In fact the threat is so real, it has prompted the country’s largest animal welfare charity, the RSPCA, to speak out on the issue, urging panicked Australians against surrendering their animals or having them euthanised in their efforts to contain the disease.
The RSPCA says there is currently no evidence that animals (including companion animals, farm animals and wildlife) are involved in the spread of this virus in Australia.
“The worst outcome for animal welfare right now would be for our shelters to be inundated by unwanted animals, at a time when we’re likely to be short-staffed and when adoptions are slowing,” it says.
Instead, the animal welfare group has advised strata residents to continue to enjoy the pets while following social distancing rules.
The RSPCA advise there are a number of ways this can be done:
- Enjoy dog walks but keep at least 1.5 metres away from others
- Be hygienic and thoroughly wash your hands after interacting with your pets (especially rabbits, rodents, birds and reptiles)

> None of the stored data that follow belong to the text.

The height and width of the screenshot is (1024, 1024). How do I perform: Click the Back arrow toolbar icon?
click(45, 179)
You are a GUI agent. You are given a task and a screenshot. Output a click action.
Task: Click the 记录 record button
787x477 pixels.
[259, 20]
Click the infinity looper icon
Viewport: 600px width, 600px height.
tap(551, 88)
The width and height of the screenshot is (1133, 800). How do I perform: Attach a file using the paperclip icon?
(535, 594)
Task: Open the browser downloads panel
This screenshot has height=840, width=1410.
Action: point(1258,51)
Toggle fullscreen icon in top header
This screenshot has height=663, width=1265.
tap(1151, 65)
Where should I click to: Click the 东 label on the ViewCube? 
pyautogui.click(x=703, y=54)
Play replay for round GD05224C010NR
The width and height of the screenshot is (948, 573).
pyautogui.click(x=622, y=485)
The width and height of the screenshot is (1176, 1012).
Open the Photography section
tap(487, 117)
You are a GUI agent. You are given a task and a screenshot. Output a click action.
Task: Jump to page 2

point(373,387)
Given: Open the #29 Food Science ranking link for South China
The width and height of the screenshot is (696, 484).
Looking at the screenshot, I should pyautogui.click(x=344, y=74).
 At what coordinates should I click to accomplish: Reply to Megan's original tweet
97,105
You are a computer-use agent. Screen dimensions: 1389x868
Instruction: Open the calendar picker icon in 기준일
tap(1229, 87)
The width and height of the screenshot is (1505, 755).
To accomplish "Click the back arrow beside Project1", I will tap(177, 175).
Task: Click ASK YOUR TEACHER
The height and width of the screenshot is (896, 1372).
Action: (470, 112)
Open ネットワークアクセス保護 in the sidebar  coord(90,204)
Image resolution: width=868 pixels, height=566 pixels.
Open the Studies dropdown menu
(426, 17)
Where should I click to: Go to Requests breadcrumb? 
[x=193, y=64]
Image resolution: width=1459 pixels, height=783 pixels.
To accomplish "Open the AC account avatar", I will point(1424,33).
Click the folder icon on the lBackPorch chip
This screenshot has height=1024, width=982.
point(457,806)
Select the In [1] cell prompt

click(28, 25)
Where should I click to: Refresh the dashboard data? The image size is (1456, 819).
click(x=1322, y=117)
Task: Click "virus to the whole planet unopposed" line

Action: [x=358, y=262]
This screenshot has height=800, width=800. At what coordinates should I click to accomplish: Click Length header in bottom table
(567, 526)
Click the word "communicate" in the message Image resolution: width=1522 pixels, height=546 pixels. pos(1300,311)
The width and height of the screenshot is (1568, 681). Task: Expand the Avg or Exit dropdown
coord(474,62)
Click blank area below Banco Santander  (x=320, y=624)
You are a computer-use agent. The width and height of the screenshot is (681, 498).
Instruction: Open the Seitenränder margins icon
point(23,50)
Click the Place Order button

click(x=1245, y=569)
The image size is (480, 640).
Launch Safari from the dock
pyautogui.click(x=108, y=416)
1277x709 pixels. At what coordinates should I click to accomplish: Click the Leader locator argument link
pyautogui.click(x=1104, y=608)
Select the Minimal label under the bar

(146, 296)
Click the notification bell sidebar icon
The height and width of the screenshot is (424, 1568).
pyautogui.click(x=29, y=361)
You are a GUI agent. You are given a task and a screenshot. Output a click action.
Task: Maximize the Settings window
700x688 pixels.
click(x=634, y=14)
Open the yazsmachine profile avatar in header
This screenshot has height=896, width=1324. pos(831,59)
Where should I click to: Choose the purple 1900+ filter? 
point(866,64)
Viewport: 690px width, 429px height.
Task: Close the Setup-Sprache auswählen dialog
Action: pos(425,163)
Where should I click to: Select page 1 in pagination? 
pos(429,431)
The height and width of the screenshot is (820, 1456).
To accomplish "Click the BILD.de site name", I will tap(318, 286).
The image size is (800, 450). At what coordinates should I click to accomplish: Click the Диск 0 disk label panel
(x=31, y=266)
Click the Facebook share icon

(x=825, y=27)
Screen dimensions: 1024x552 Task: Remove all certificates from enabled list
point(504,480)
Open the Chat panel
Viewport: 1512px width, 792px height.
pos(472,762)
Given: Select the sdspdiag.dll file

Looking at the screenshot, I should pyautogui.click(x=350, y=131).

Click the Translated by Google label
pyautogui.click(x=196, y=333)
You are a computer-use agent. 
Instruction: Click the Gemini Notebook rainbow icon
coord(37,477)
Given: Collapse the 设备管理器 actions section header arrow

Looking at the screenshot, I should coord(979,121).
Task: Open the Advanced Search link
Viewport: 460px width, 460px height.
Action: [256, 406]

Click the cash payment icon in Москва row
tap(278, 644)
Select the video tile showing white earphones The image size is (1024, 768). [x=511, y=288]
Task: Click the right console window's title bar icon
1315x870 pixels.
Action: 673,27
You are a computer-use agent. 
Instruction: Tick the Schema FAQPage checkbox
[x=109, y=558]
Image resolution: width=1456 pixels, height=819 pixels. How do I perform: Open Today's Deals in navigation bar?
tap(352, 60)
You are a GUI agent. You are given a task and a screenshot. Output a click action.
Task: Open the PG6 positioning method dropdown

- Avoid being kissed, licked or sharing food with your pet
- Ensure you have supplies of pet food and medication in the event the state or federal government impose further restrictions and you are required to stay at home
When it comes to self-isolation it is better to be over than under prepared, the RSPCA says.
“If you’re diagnosed with coronavirus, you will be required to self-isolate. So it’s best to consider your pet’s welfare now, and how you will ensure their needs are met while maintaining your quarantine.”
To help prepare for this situation, the RSPCA recommends keeping two weeks’ worth of supplies for each pet – including food and any medications – ensuring of course not to hoard more than you need as this only creates shortages for others.
Ideally, you’ll be able to keep your pets with you but if you have dogs or other animals that need exercising outdoors, don’t leave your own property. You may have to arrange for someone to help with their care until you can return to normal.
The RSPCA advises that if you’re concerned about your pet’s health while you are self-isolating, don’t break your quarantine – instead ring your vet to ask for advice.
“They will be able to work with you to ensure your pet receives the care they need while keeping themselves and their staff safe from COVID-19 infection.
Lastly, the RSPCA asks that pet owners take every measure possible to maintain care of their animals.
“A little preparation should help ensure you can continue to care for your pets during this crisis.”